I’m going to be using version 0.1.1 because that’s what the docs on the master branch’s README reference.

Install it via npm install ddp-client@0.1.1 --save.

First we’ll import the ddp client library and instantiate it. We’re just going to use the default options since this is only development. The ddb-client README outlines other options you can use in the ddp configuration.

In app/index.js:

import React, {
View,
Text,
StyleSheet
} from 'react-native';

import Button from './button';

import DDPClient from 'ddp-client';
let ddpClient = new DDPClient();

export default React.createClass({
/*
 * Removed from snippet for brevity
 */
});

Next up let’s actually connect to the server. Again in app/index.js:


/*
 * Removed from snippet for brevity
 */

import DDPClient from 'ddp-client';
let ddpClient = new DDPClient();

export default React.createClass({
  getInitialState() {
    return {
      connected: false,
      posts: {}
    }
  },

  componentDidMount() {
    ddpClient.connect((err, wasReconnect) => {
      let connected = true;
      if (err) connected = false;

      this.setState({ connected: connected });
    });
  },

  /*
   * Removed from snippet for brevity
   */
});

We should now be connected! You can do more with this but in the most basic sense, this is all you need to get started.

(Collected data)
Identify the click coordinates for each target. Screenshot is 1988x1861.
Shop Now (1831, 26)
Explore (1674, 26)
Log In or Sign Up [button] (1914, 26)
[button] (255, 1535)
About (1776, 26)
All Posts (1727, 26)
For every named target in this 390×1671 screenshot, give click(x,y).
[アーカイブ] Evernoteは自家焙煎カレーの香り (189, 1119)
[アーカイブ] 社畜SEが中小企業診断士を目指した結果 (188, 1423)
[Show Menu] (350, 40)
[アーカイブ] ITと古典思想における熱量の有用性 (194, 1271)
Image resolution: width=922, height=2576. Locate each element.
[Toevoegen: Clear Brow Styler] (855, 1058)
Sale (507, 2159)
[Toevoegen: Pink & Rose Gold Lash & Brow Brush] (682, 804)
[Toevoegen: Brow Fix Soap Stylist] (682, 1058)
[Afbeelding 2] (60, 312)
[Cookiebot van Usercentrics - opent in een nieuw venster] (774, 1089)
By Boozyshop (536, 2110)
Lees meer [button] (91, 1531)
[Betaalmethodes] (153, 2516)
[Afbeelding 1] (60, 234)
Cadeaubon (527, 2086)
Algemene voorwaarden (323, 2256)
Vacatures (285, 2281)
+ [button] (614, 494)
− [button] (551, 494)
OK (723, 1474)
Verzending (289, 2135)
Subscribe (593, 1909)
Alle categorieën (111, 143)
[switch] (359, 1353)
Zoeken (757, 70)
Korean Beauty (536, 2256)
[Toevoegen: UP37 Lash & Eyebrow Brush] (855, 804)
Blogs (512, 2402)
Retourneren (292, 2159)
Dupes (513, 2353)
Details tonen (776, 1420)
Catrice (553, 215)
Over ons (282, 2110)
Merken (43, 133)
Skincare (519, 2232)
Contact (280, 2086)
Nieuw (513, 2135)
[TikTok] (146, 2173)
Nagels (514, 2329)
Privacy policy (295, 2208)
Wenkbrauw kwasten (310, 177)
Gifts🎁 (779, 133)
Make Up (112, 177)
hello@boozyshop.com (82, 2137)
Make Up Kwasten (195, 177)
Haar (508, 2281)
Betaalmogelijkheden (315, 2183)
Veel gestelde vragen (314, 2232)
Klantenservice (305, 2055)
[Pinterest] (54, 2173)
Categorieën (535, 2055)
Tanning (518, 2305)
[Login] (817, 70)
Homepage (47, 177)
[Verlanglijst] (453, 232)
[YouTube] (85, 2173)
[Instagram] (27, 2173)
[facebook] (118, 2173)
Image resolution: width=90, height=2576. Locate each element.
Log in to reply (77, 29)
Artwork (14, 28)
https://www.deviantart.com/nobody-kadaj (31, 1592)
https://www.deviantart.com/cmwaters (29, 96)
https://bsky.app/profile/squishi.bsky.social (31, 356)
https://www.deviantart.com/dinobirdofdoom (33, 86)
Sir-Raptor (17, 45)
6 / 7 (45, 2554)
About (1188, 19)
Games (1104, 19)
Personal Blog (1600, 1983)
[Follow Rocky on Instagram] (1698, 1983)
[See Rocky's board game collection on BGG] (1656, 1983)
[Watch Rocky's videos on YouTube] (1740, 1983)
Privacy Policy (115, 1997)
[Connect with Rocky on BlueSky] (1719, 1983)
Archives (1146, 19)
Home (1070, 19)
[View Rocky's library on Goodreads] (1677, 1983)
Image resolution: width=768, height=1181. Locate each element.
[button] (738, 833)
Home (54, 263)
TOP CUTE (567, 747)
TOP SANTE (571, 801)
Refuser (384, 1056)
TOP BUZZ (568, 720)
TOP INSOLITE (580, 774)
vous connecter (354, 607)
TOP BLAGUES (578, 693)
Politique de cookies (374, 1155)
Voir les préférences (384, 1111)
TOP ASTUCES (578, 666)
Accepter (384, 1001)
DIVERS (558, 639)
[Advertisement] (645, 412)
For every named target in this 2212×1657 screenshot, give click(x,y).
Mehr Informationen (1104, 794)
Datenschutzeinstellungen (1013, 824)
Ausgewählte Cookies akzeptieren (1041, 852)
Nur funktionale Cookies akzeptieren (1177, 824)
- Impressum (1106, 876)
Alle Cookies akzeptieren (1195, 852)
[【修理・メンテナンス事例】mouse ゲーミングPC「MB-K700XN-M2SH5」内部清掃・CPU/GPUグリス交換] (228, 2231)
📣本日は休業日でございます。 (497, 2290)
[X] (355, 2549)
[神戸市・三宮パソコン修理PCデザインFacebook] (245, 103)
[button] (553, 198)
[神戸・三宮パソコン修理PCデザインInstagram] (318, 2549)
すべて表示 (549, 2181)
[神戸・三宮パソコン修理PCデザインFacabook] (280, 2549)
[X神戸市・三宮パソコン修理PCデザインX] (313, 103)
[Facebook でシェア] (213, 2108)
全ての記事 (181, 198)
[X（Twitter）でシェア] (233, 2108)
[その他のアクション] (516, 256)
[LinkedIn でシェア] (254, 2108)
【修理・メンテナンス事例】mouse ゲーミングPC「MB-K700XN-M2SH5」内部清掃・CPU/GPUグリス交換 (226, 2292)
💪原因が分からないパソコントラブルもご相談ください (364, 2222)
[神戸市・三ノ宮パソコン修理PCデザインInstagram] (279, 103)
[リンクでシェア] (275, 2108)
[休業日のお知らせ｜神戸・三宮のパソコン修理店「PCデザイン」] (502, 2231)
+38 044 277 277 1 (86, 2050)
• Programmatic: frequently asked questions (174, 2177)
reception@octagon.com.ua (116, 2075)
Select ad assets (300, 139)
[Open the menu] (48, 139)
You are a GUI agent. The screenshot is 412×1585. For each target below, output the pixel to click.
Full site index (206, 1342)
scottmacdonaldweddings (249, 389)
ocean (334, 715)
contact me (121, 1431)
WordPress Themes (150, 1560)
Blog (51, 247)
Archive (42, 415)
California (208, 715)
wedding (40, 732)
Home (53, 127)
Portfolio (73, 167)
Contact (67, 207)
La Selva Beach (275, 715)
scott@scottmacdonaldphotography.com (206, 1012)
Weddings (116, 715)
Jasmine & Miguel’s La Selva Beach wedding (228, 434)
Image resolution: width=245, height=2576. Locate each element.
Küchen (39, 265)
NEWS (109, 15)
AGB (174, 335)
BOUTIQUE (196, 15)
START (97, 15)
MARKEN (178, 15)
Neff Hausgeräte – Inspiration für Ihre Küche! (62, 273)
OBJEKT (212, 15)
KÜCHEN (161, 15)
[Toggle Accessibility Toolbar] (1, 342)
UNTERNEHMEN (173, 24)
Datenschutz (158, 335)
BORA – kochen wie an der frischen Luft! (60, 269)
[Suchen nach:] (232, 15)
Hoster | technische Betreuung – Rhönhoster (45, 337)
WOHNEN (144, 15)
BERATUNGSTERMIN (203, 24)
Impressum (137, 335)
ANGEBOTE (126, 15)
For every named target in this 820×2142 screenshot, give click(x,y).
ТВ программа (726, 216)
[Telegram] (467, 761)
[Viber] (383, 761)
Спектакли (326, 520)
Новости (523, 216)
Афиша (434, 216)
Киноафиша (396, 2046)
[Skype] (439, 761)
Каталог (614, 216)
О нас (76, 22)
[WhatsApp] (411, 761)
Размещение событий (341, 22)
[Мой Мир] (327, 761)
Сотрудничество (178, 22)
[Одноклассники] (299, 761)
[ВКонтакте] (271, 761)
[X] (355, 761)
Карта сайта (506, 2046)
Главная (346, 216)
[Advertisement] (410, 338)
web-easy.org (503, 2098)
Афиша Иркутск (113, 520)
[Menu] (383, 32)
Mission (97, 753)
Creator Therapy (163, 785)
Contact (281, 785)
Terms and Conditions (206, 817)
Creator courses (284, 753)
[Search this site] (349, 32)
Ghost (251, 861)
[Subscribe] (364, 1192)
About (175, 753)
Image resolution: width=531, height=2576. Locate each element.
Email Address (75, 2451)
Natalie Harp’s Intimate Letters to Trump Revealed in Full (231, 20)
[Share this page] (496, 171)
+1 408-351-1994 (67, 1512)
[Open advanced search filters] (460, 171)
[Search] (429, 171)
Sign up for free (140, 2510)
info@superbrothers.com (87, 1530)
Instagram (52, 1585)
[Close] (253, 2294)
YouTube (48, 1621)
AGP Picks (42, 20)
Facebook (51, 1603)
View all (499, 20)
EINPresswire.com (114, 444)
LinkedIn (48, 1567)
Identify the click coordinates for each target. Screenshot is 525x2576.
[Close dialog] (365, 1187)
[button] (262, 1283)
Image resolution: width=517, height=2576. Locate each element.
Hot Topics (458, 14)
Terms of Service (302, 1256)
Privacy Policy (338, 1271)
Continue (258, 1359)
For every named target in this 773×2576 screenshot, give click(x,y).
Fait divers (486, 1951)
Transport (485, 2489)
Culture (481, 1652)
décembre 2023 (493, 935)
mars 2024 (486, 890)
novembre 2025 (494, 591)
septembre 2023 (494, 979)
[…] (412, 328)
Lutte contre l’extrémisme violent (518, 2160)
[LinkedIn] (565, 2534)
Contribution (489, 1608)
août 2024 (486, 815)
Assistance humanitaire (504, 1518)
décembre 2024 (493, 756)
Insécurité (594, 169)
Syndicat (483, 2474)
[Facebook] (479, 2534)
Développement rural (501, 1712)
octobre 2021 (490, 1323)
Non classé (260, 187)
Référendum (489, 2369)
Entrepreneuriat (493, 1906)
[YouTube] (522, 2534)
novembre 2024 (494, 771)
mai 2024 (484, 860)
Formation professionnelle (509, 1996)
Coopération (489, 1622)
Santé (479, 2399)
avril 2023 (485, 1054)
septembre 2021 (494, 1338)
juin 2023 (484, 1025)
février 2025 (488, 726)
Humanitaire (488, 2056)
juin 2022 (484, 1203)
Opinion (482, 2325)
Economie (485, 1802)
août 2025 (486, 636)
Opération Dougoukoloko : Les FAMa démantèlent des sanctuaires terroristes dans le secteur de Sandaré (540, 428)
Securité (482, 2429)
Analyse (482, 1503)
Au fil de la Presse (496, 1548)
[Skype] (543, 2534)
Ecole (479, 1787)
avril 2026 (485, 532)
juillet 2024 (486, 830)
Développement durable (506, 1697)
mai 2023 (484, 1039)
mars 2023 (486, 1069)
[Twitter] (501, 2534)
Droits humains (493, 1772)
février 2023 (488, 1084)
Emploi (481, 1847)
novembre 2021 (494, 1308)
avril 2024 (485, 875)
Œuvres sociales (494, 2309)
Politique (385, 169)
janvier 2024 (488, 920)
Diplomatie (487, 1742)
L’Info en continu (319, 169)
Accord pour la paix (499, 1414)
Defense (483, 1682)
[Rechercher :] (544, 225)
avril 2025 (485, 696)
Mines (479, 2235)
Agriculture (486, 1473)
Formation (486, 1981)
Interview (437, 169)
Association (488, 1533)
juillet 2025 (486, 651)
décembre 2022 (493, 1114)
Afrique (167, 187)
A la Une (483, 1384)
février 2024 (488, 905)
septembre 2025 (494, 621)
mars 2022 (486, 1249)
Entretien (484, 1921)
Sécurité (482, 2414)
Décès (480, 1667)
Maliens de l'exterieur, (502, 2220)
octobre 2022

*EXERCISES*:
A) Why does the ddp-client walkthrough install version 0.1.1 of the library? Answer in one to three sentences.
B) Carry the ddp-client walkthrough on from its last sentence.

*EXPECTED OUTPUTS*:
A) The walkthrough uses version 0.1.1 because that is the version the docs in the master branch's README refer to.

B)
Making a Subscription from React Native

In app/index.js make your subscription. We’ll just update the state when the subscription has completed, for now.

/*
 * Removed from snippet for brevity
 */

export default React.createClass({
  getInitialState() {
    return {
      connected: false,
      posts: {}
    }
  },

  componentDidMount() {
    ddpClient.connect((err, wasReconnect) => {
      let connected = true;
      if (err) connected = false;

      this.setState({ connected: connected });
      this.makeSubscription();
    });
  },

  makeSubscription() {
    ddpClient.subscribe("posts", [], () => {
      this.setState({posts: ddpClient.collections.posts});
    });
  },

  /*
   * Removed from snippet for brevity
   */

  render() {
    let count = Object.keys(this.state.posts).length;
    return (
      <View style={styles.container}>
        <View style={styles.center}>
          <Text>Posts: {count}</Text>
          <Button text="Increment" onPress={this.handleIncrement}/>
          <Button text="Decrement" onPress={this.handleDecrement}/>
        </View>
      </View>
    );
  }
});

That’s cool but what about the real time stuff? We’ll take care of that in the most basic way possible (this is just a starter guide after all).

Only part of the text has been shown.